Which raises the question of does gogl-mogl actually do anything, medicinally? Dr. Diane Pappas is a pediatrician at the University of Virginia who researches cough management in children. He said… meh?
“We don’t have any really good evidence that honey does a whole lot for coughs,” Pappas explains. “There are some studies that say it might help a little bit. They’re not great quality, but this is what we really have.”
But it may not be so special about honey.
“There’s some suggestion that the fact that you have some kind of viscous liquid kind of coating and calming and soothing your throat and increasing salivation and whatever, that those things can also help comfort someone with cough or cold symptoms.”
Pappas said if you want gogl-mogl, go for it. Calories and warm fluids always help. And as long as the egg is fully cooked, and you don’t give honey to babies, it’s fine.
“I don’t know that there are downsides unless you put alcohol in it,” Pappas said. “I didn’t know there was a big upside as well.”

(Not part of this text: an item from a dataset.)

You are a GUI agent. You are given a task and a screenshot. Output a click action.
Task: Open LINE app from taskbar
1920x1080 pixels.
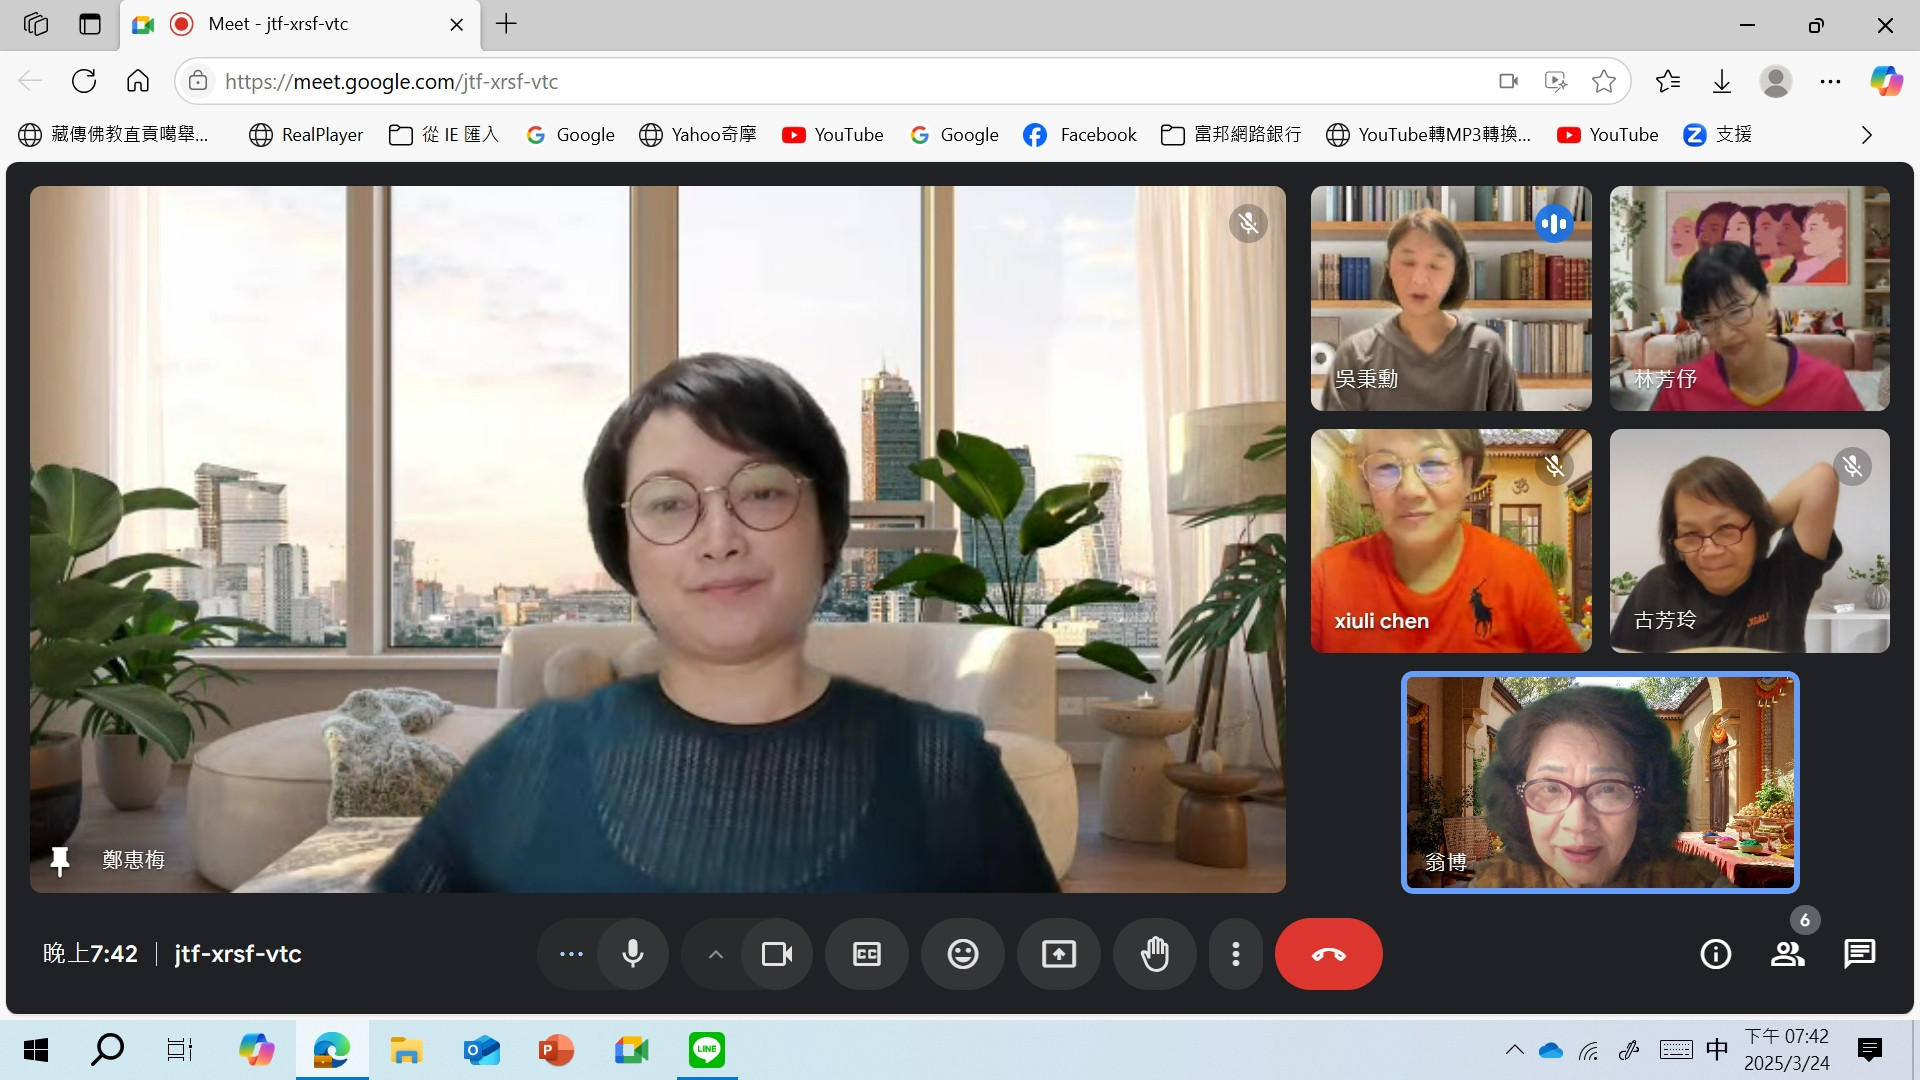[707, 1050]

Pappas said while he couldn’t prescribe Placebo effects can play a role in all kinds of things people do hoping to feel better.
And Polish food writer Micha Korkosz says there’s also the comfort of tradition.
“I always compare the foods from our childhood to a warm blanket. They’re so comforting, and so delicious, and they remind you of when you were the happiest in your life.”
Which can be the perfect thing, when you’re feeling crunchy.